Expression vector. 4. A host cell comprising the vector of claim 3, wherein the host cell is a mammalian cell, a bacterial cell, a yeast cell, or an insect cell. 5. An isolated polypeptide, comprising: (a) a polypeptide encoded by SEQ ID NO: 4; (b) a variant of protein (a) or (b); and (c) a sequence. A polypeptide which is at least 65% identical to the amino acid sequence of No. 5; 6. A method for producing an FGF98 polypeptide, comprising: (a) culturing a host cell according to claim 4, wherein the cell comprises:
Expressing the FGF98 polypeptide encoded by the vector; and (b) recovering the FGF98 polypeptide. 7. The method of claim 6, wherein said cells are insect cells. 8. A pharmaceutical composition comprising the FGF98 polypeptide of claim 5 in combination with a pharmaceutically acceptable carrier. 9. An antibody that binds to the polypeptide of claim 5, wherein the antibody is selected from the group consisting of a polyclonal antibody, a monoclonal antibody, and a single chain antibody. 10. The antibody, wherein the antibody has the amino acid sequence KRYPKGOPELQKPF
10. The antibody of claim 9, which is raised against an immunogen comprising K (SEQ ID NO: 6). 11. A method for providing nutritional assistance for a cell in a patient in need of the nutritional assistance for the cell, the method comprising:
A method comprising administering a composition selected from the group consisting of a polynucleotide encoding an FGF98 polypeptide comprising SEQ ID NO: 5, and a polypeptide according to claim 5. 12. The polynucleotide is administered by implanting cells expressing the polynucleotide into the patient, and the cells are FG-expressed in the patient.
12. The method of claim 11, wherein the method expresses an F98 polypeptide. 13. The method of claim 1, wherein the transplanted cells are encapsulated in a semi-permeable membrane.
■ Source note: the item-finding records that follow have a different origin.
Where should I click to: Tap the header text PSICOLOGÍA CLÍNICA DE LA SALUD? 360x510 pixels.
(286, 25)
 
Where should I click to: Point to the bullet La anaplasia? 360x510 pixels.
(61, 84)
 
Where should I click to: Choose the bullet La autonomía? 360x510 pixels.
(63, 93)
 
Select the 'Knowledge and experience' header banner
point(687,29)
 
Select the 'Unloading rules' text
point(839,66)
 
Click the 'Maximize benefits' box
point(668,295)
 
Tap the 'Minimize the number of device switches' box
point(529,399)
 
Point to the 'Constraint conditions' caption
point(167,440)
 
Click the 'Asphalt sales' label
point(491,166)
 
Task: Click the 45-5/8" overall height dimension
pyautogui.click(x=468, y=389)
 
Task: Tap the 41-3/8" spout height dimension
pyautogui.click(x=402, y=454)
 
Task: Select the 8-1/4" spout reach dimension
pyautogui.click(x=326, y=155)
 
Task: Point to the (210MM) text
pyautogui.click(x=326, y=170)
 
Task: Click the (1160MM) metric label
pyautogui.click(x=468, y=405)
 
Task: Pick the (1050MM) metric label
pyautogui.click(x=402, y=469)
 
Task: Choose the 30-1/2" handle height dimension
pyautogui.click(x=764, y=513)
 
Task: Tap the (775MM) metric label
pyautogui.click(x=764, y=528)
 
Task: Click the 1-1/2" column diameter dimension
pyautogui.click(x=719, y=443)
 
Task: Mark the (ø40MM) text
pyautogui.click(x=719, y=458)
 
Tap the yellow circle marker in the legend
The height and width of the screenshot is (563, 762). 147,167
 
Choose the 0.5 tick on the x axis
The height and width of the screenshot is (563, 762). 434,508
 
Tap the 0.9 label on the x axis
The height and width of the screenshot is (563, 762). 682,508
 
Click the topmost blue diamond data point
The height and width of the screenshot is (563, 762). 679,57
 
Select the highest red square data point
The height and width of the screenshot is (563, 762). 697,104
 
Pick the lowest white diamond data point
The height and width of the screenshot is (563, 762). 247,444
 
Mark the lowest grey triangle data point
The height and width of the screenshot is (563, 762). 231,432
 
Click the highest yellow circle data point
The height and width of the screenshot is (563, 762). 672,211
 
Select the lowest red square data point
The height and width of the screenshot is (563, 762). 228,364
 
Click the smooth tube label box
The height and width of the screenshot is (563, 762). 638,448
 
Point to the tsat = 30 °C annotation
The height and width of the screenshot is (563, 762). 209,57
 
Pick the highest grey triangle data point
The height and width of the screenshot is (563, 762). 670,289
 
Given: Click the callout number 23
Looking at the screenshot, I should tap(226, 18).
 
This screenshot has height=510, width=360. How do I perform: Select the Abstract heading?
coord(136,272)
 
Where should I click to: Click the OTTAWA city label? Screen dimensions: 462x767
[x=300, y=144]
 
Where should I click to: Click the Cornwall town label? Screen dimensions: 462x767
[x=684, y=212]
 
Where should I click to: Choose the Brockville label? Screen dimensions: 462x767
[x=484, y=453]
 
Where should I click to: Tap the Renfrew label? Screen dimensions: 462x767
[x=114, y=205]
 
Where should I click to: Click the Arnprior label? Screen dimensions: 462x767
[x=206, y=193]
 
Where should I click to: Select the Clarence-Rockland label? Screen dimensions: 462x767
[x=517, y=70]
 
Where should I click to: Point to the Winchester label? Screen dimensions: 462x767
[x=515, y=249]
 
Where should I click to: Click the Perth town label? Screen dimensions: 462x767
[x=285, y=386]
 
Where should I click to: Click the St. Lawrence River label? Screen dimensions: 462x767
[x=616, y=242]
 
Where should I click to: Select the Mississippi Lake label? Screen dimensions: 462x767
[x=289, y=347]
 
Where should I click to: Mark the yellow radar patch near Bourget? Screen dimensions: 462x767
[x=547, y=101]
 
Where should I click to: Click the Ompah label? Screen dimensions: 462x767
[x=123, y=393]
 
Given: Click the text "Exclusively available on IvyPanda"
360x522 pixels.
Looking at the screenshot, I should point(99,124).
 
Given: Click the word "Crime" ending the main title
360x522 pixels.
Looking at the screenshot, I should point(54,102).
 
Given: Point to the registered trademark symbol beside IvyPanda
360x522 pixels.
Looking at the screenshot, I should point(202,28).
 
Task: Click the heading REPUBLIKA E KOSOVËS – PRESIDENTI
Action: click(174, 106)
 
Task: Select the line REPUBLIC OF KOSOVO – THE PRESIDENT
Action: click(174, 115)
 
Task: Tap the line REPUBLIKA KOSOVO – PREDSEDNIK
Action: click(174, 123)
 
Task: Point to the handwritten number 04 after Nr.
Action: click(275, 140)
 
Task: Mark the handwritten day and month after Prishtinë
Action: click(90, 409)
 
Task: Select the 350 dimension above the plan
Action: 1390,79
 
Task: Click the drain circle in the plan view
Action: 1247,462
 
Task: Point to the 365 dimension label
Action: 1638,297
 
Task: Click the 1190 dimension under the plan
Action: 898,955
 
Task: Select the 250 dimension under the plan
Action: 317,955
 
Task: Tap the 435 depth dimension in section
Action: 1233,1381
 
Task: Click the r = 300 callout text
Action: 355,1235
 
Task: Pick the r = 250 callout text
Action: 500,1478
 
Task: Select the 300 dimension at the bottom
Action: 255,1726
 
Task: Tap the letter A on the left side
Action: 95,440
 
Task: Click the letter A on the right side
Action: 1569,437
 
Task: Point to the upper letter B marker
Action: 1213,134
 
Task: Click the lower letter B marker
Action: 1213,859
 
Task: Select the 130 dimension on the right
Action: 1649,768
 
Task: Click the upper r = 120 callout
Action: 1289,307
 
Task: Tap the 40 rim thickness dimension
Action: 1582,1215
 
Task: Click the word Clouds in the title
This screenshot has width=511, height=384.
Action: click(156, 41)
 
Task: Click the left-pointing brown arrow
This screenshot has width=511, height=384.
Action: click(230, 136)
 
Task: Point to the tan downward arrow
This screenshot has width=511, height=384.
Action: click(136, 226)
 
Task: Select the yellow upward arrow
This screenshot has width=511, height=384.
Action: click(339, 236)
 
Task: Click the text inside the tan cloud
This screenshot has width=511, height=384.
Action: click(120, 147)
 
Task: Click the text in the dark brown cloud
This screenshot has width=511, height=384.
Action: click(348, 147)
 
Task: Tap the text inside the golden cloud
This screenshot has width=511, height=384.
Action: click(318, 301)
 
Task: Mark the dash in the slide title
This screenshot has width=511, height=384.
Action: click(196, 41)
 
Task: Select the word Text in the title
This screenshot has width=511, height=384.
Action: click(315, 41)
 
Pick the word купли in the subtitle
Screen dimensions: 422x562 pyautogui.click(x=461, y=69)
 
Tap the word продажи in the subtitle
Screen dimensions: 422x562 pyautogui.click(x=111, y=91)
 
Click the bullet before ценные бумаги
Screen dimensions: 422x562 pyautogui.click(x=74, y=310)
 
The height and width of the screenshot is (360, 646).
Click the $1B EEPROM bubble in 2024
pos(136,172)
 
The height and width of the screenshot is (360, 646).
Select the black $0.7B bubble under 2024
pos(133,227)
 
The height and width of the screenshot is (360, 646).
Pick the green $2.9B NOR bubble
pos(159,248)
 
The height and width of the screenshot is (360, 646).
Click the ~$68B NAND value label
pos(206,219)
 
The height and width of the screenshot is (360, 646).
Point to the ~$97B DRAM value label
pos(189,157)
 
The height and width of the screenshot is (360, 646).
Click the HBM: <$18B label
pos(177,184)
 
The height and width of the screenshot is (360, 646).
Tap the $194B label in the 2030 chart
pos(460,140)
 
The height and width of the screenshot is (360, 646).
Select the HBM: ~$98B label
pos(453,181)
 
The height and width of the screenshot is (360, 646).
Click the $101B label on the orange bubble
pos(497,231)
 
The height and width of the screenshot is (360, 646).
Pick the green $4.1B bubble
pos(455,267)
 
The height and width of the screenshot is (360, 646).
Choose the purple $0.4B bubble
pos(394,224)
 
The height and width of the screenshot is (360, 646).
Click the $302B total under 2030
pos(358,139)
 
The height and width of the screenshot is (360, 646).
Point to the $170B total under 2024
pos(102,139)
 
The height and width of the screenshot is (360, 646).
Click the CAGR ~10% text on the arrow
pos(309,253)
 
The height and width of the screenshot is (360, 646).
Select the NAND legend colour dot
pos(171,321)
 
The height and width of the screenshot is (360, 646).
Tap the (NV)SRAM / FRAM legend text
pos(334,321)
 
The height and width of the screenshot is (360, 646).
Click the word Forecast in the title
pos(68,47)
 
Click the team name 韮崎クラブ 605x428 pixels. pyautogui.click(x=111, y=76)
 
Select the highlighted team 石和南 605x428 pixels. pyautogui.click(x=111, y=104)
3. The method according to 2. 14. The patient may have peripheral neuropathy, amyotrophic lateral sclerosis, Alzheimer's disease, Parkinson's disease, Huntington's disease, ischemic stroke, brain damage, acute spinal cord injury, nervous system tumor, multiple disease 12. The method of claim 11, wherein the method is afflicted with a condition selected from the group consisting of sclerosis, infection, dementia, epilepsy, and peripheral nerve injury. 15. The method of claim 14, wherein said condition is Parkinson's disease. 16. The method of claim 14, wherein said condition is Alzheimer's disease. 17. The method of claim 14, wherein said condition is seizure. 18. The method of claim 14, wherein said condition is brain damage. 19. The method of claim 14, wherein said condition is spinal cord injury. 20. mR encoding FGF98 in a sample from a patient
A kit for detecting the presence of NA, the kit comprising a polynucleotide having at least 20 contiguous nucleotides of the polynucleotide of claim 1 packaged in a container. 21. The kit of claim 20, wherein said polynucleotide encodes SEQ ID NO: 2 or SEQ ID NO: 5. 22. A kit for detecting the presence of an FGF98 polypeptide in a sample from a patient, the kit comprising the antibody of claim 9 packaged in a container.